*** EXTRACT

27 year old french UX/UI designer Guillaume, known has GyOm, started his career as a graphic design in Paris. Seven years ago he moved to Berlin and transitioned into UX/UI design. He’s also been photographing pro skaters for teams such as Antiz, Supreme, Supra and Carhartt among others. When Skater XL hit the shelves he booted up his old computer and fell in love with the game. Two weeks later he started a six month long project.
Published 7 December, 2020
Carl, Paris 2007. Photo by GyOm.
Rémy Taveira, Paris. Photo by GyOm.
The Berlin Project
Gyom has been into skateboarding since he was about 11. He had tried tennis and football and it wasn’t really his thing. But as soon as he saw some skateboarding videos and stepped on a skateboard, that was it.
When Skater XL was announced he took out his old PC, hooked it up, downloaded the game and fell in love. After two weeks he started his 6 month journey that ended in the Berlin XL map.
”Berlin XL would have never happened without COVID-19. That’s a fact, I’ve had much more time to spend at home and the only highlight of the week would be a bike ride around the city. I started this map around early April 2020 and I would say I felt like I got to a point where I was satisfied with it in August. So it was a 5-6 month project, beside my full time job. I don’t think anyone in the community really realize how long it takes to make large maps like these.”
As Gyom has a full time job, he can’t work on a map as much as he wants. The worst part for Gyom would be the days where he got alot of ideas during the day at work but couldn’t work on the map until the evening or weekend.
Downtown New York
Gyom is now working on his second map for Skater XL. It’s based on places around New York City. Alot of the inspiration comes from the ”New York Times” and ”Mean Streets” videos by lurknyc on YouTube. The feeling of the map is a little more raw and dirty with harder spots to skate, something that’s missing in Skater XL right now, as Gyom says. And he also want to make something unique for the game. Something he hadn’t seen before.
”It was hard to really decide what to do next after such a long project like Berlin. I didn’t want to spend another six months on a map, but I did know I could deliver a much better quality map in terms of performance and layout.”
The process behind the map is pretty simple; you start with a small street, that turns into a bigger street and then into a full block.

******

## EXERCISE SET
[A] Please print, word for word, the passage of the article about GyOm starting with "Published 7 December, 2020" and going on through "that was it.".
[B] Carry on the article about GyOm from its last sentence, writing what comes next.

*** RAW DATA

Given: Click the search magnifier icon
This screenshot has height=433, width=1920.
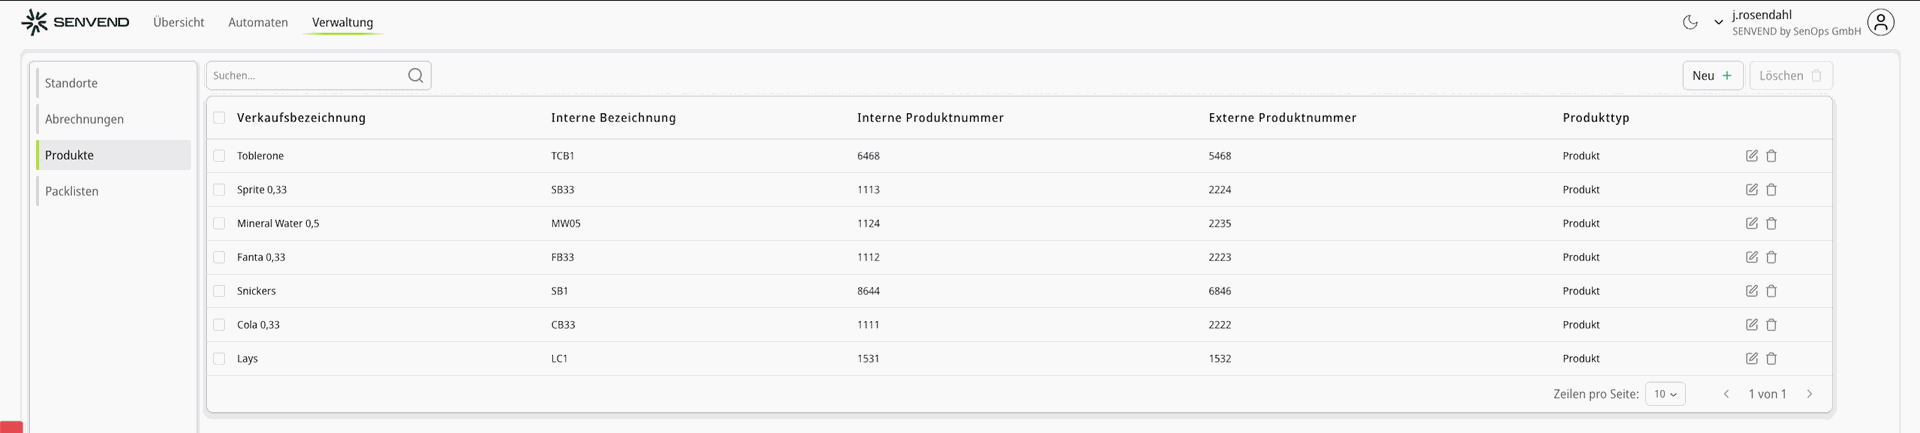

******

## EXERCISE ANSWERS
[A]
Published 7 December, 2020
Carl, Paris 2007. Photo by GyOm.
Rémy Taveira, Paris. Photo by GyOm.
The Berlin Project
Gyom has been into skateboarding since he was about 11. He had tried tennis and football and it wasn’t really his thing. But as soon as he saw some skateboarding videos and stepped on a skateboard, that was it.

[B]
”That’s how it always goes, start small and then move from there.”
Image from Blender.
Image from Unity.
When he created the Berlin map, he went out on his bike and got alot of reference photos and textures himself from the real spots. As this new map is based on locations in New York, he couldn’t go out and collect his own textures and reference photos of real spots. So he watched a lot (hours) of skate videos in New York and took screenshots of all the spots that were inspiring.
”After a few weeks, I had some sort of a moodboard and spots I really wanted to include in my map and started modeling. You can find any type of textures online, so that wasn’t too hard. Even though it’s not the exact same texture than the actual spot, it does feel really close.”
”Lighting is always trial and error, you have to play around with so many different settings that impact how lights work, until you get somewhere you’re happy with it.”
The map is in closed beta right now. It will be released around Christmas or early next year for the public. You can get access to the beta version if you go to GyOm’s discord and do a small donation for his work.
Creating a good map
How a map flows, where spots are placed and the overall layout of the map is the most important things for a great map, says Gyom.
”That’s the biggest mistake I’ve made with Berlin. I made a layout that made it really easy to scale but much more harder to skate in-between spots.”
Having a good knowledge abut textures and lighting is also really important to create realistic maps.”
Some of his favorite maps are: The Courts, Streets 2, Easyday High and The Random Place.
”Besides favorite maps, I really enjoy discussing with other map makers. There is a lot of talented people in this community. I’ve been discussing a lot with Ollie, Goya, STPN, Italex and S4SHKO. It’s a such a great community and I always get excited to see what they come up with.”
Do you have any tips for new map makers when starting out?
”Everyone can do it. I really didn’t know anything about 3d software and even video-games until I started with Berlin. You should really start small, maybe just a tiny spot, and I can guarantee you’ll want to make more. I’ve seen so many people targetting a big map as a first map and never releasing anything because they got lost into it.”
For skater xl; is there more maps in the making or planning?
”I’ll focus on smaller maps, but with a great flow, the type of maps you don’t need to respawn every 10 seconds. I want to make an indoor park that flows perfectly, sort of like Hudland, but with my personal touch to it. This would be a two weeks project maybe. I also took so many pictures of textures this summer in Barcelona that makes me want to do a Barcelona inspired plaza. I have so many ideas of maps and so little time.”